Just recently Google announced a great feature as part of the Webmaster Tools: you can fetch your site with the Googlebot. At first I thought they would reveal what content gets extracted from the site and how they might proceed from there but they just seem to crawl your site, showing you the HTTP header fields and the site’s content.
In this post I’d like to present some Java code using the latest and greatest version of HttpClient that allows you to crawl any site, have a look at the HTTP header fields, the site’s content and measure how long it took to download the site. It’s almost the same what Google’s feature does.

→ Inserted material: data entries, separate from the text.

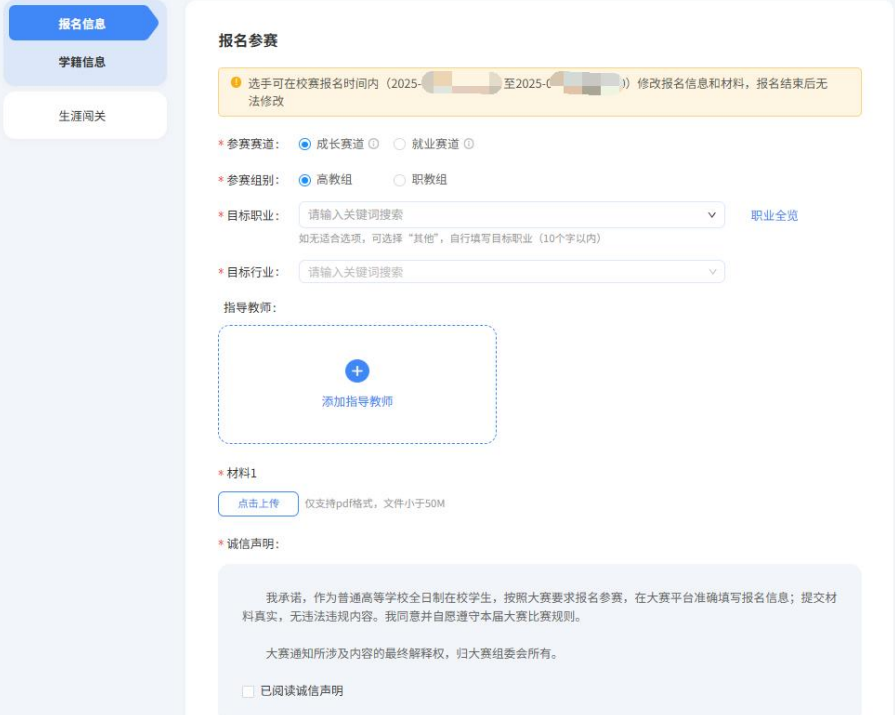Open the 目标职业 keyword search combo box

tap(450, 215)
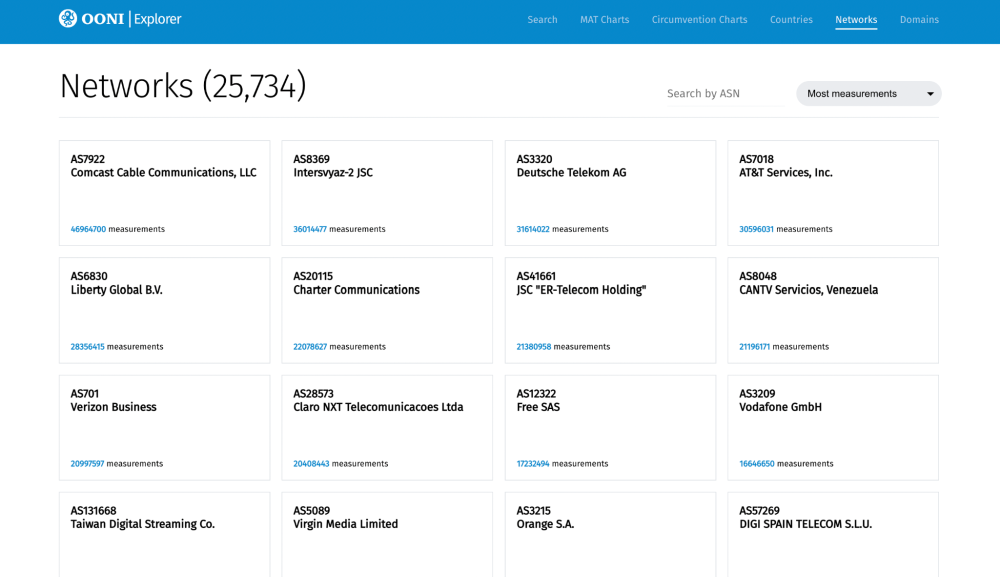Open the Search page
Image resolution: width=1000 pixels, height=577 pixels.
(542, 20)
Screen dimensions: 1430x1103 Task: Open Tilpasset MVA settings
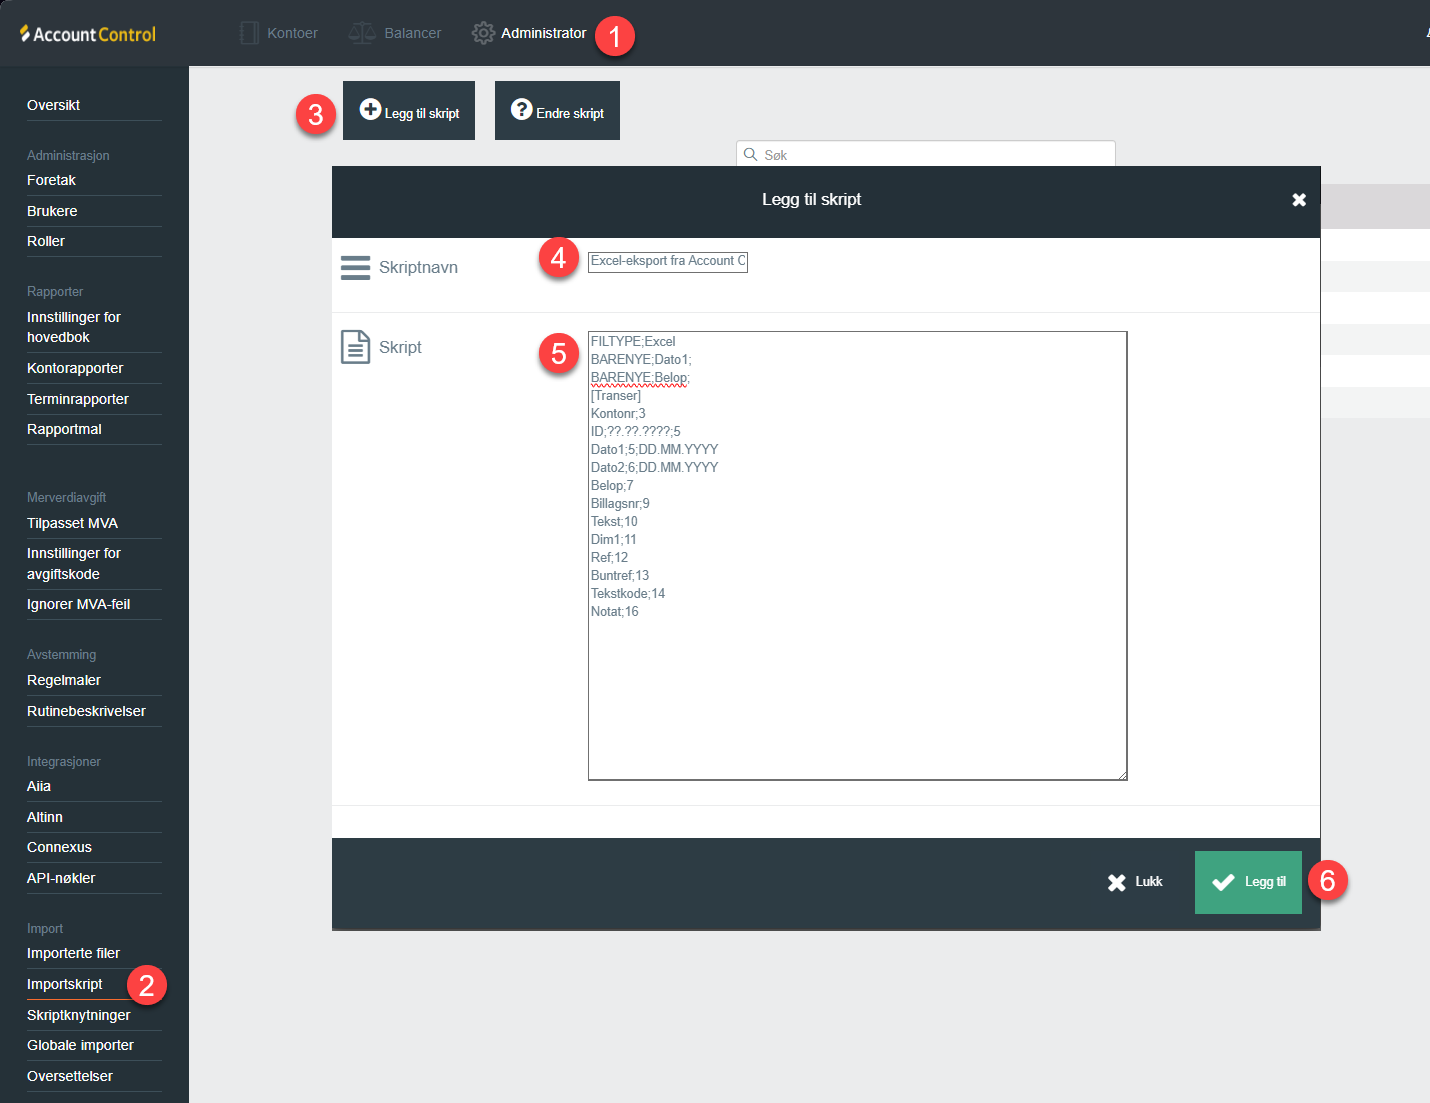tap(72, 523)
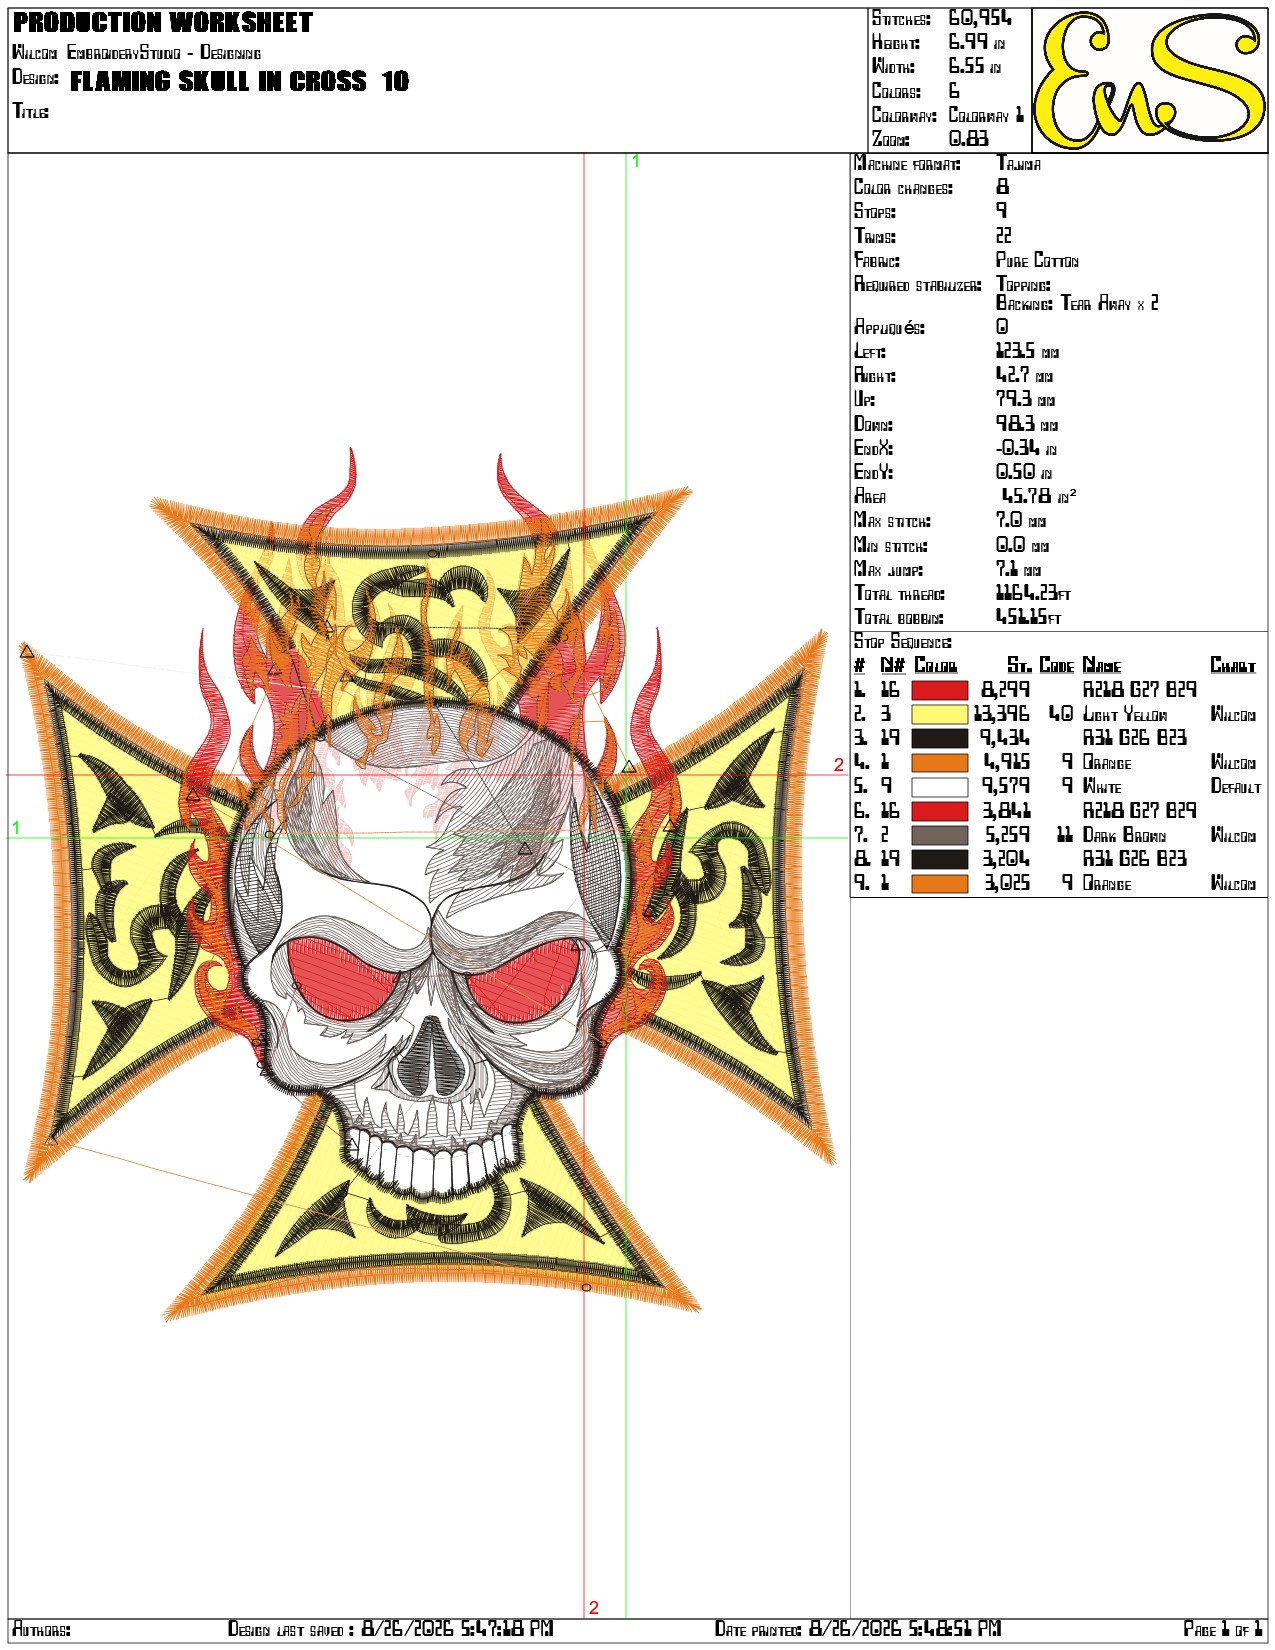The image size is (1275, 1650).
Task: Choose the Orange swatch in stop 9
Action: [939, 884]
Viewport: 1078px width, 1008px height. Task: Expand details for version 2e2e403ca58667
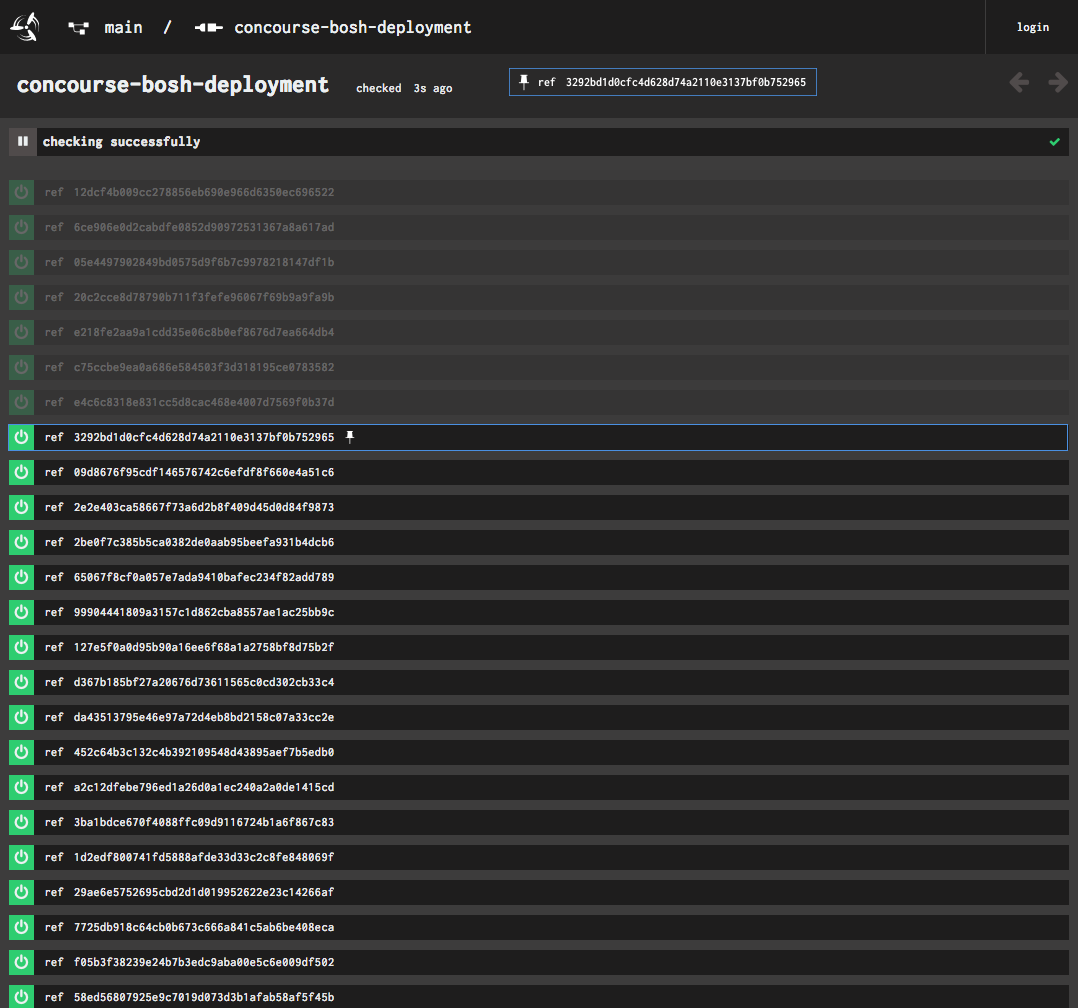pyautogui.click(x=500, y=507)
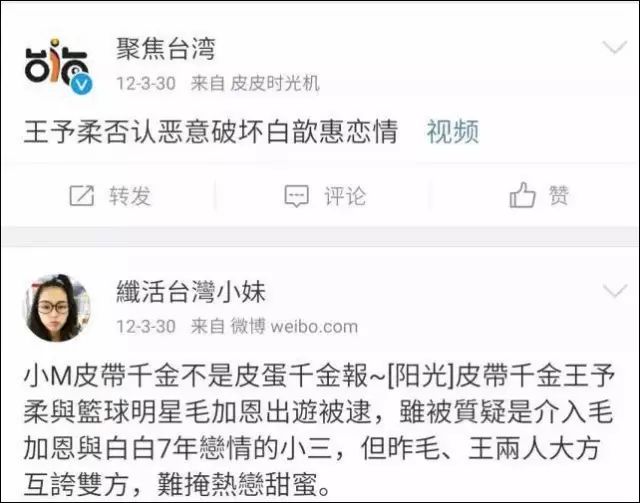Open the 视频 video link

pos(453,132)
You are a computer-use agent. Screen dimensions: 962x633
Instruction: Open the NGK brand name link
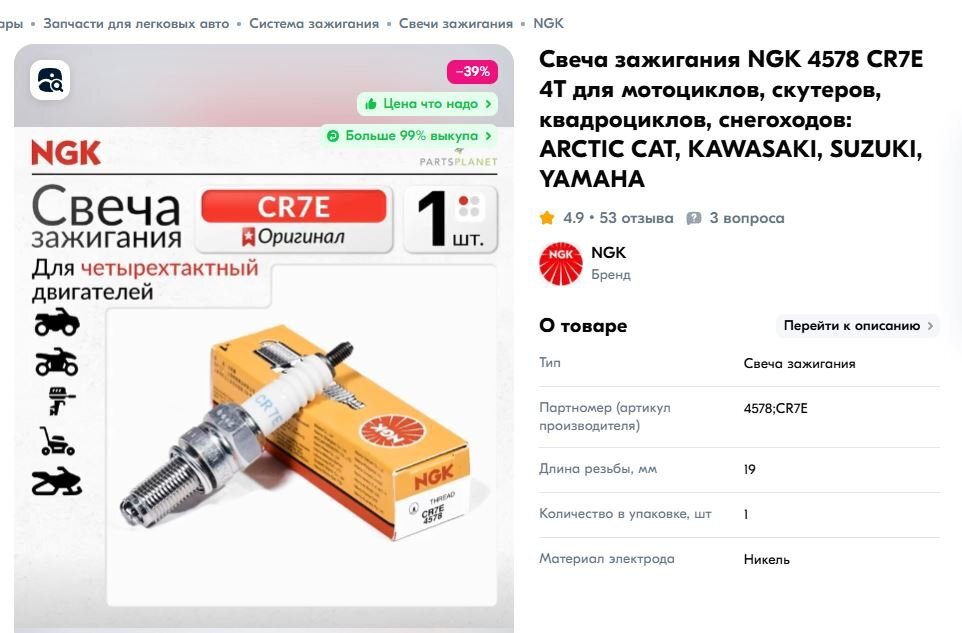(608, 252)
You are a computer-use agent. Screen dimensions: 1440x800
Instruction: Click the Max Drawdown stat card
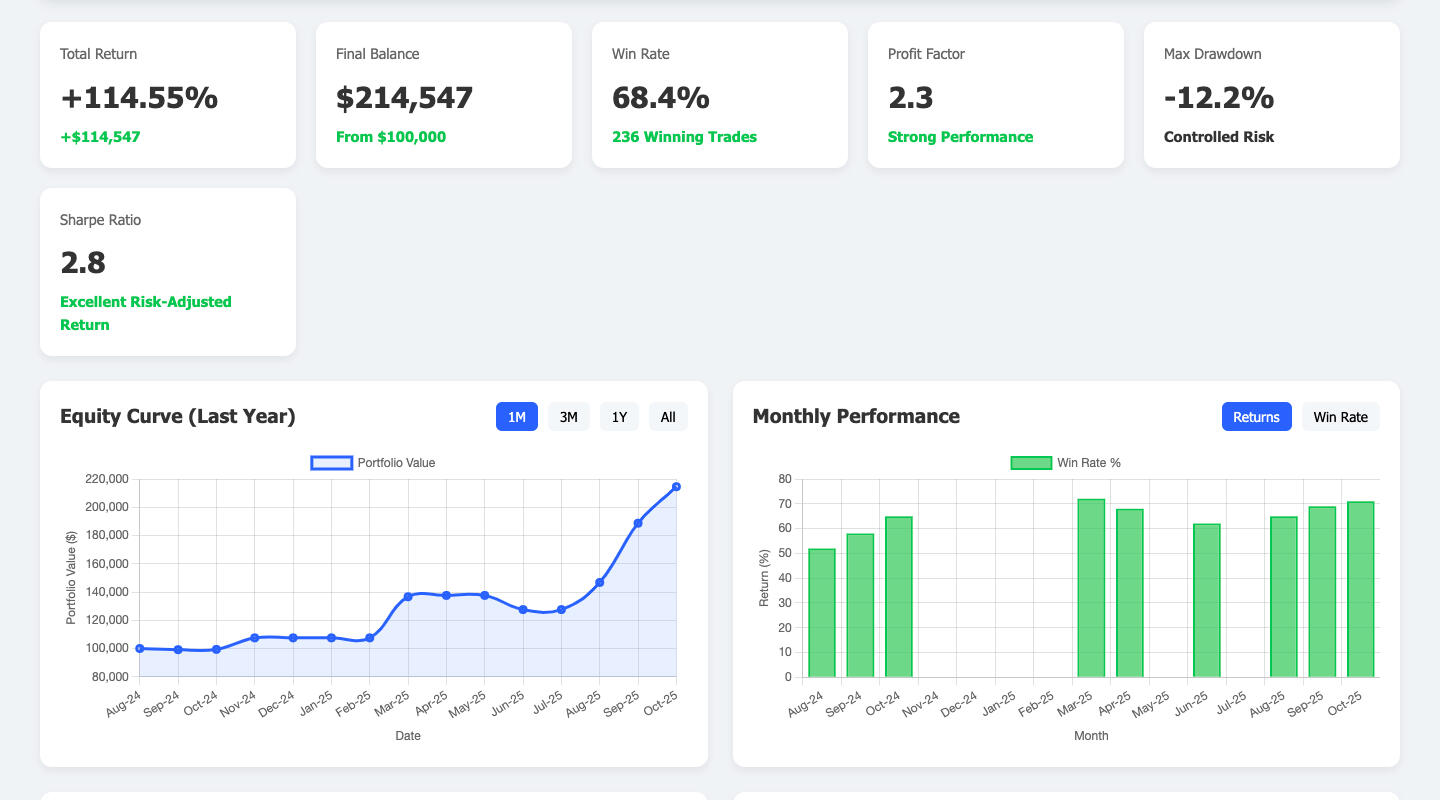[x=1271, y=95]
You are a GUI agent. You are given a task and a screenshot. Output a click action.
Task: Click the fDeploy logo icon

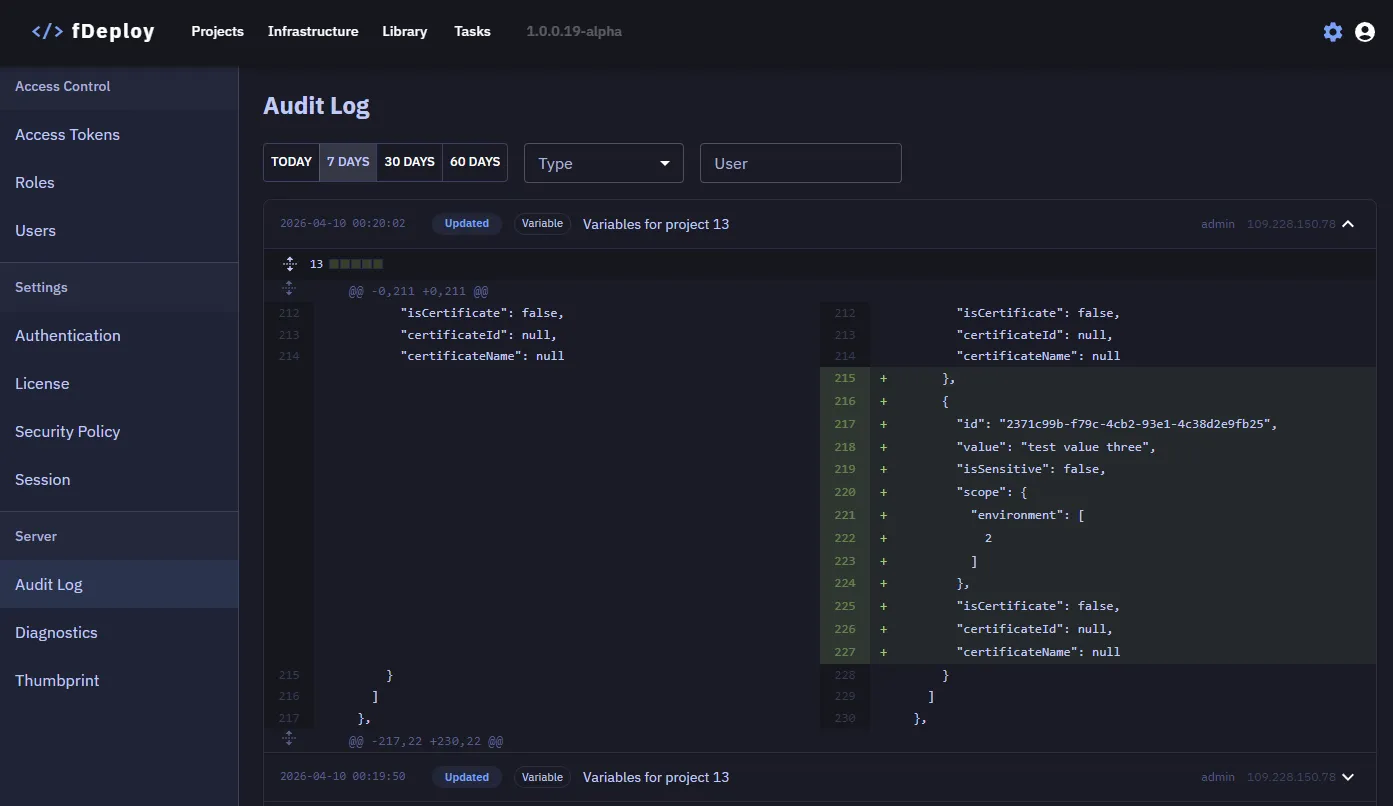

The team building HttpClient does a great job improving and perfecting the software. I really like using this fully featured client implementation when it comes to retrieving data via HTTP. It’s easy to set up and configuring as you see fit is a snap.
I’ve used it for this little project too because I only needed four lines of code to get it running. In my opinion the HttpClient API can’t get any better than this. Check out the following code:
HttpClient httpclient = new DefaultHttpClient(); HttpGet httpget = new HttpGet(url); HttpResponse response = this.httpclient.execute(httpget); HttpEntity entity = response.getEntity();
Once you’ve done that you can use the
HttpEntity objects to retrieve the HTTP header fields and the downloaded content; the
EntityUtils come in handy here.
If you run my implementation it prints the following information: HTTP return code, HTTP header fields, the downloaded content and the time it took to execute the request. This is similar to the information offered by Google’s Fetch as Googlebot feature. As you can see, it’s pretty easy implementing it on your own if you haven’t got special requirements.
Nevertheless, Google’s Fetch as Googlebot feature is a really nice thing and I think they’ll expand its features as a greater part of the Webmaster Tools. In this post I wanted to show you that it’s pretty easy building a similar tool on your own. By the way, using e.g. the Web developer plugin for Firefox might be good alternative too.
Note, that Google probably invested a lot more work to get this feature rolling and it’s very likely that it wasn’t that easy for them to make it part of the Webmaster Tools. In this regard this post might make you think that this feature was an easy one – you guessed it, that’s probably not the case.